Would you please copy each line of the data in which the string "agent" occurs?

[[ MATERIAL FOR THE TASK, beginning ]]

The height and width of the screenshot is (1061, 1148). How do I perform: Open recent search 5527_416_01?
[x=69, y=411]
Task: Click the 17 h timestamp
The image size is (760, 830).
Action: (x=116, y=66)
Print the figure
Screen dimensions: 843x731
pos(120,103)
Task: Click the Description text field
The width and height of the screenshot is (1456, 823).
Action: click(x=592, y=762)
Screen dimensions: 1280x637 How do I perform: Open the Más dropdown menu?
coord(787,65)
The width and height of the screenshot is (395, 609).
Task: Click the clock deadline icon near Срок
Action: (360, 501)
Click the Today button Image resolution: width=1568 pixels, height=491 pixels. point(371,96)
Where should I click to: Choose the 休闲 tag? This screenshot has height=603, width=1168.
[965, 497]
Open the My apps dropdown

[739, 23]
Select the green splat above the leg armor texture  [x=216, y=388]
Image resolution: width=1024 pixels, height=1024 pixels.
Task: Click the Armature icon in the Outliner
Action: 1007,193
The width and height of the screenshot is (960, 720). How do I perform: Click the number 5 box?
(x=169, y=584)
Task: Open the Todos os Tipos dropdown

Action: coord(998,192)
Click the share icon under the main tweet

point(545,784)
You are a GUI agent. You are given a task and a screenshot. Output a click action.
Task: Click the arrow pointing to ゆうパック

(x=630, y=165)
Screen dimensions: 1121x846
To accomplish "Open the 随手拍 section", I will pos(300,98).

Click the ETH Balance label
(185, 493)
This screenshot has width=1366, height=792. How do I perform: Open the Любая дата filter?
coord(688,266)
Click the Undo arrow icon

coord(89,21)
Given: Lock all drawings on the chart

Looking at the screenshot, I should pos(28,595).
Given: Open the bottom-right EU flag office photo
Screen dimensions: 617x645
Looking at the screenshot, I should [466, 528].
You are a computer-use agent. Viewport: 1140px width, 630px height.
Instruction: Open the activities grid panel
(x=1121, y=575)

[[ MATERIAL FOR THE TASK, end ]]

■ **EXERCISE SOLUTION**:
You are a GUI agent. You are given a task and a screenshot. Output a click action.
You are a computer-use agent. Viewport: 1140px width, 630px height.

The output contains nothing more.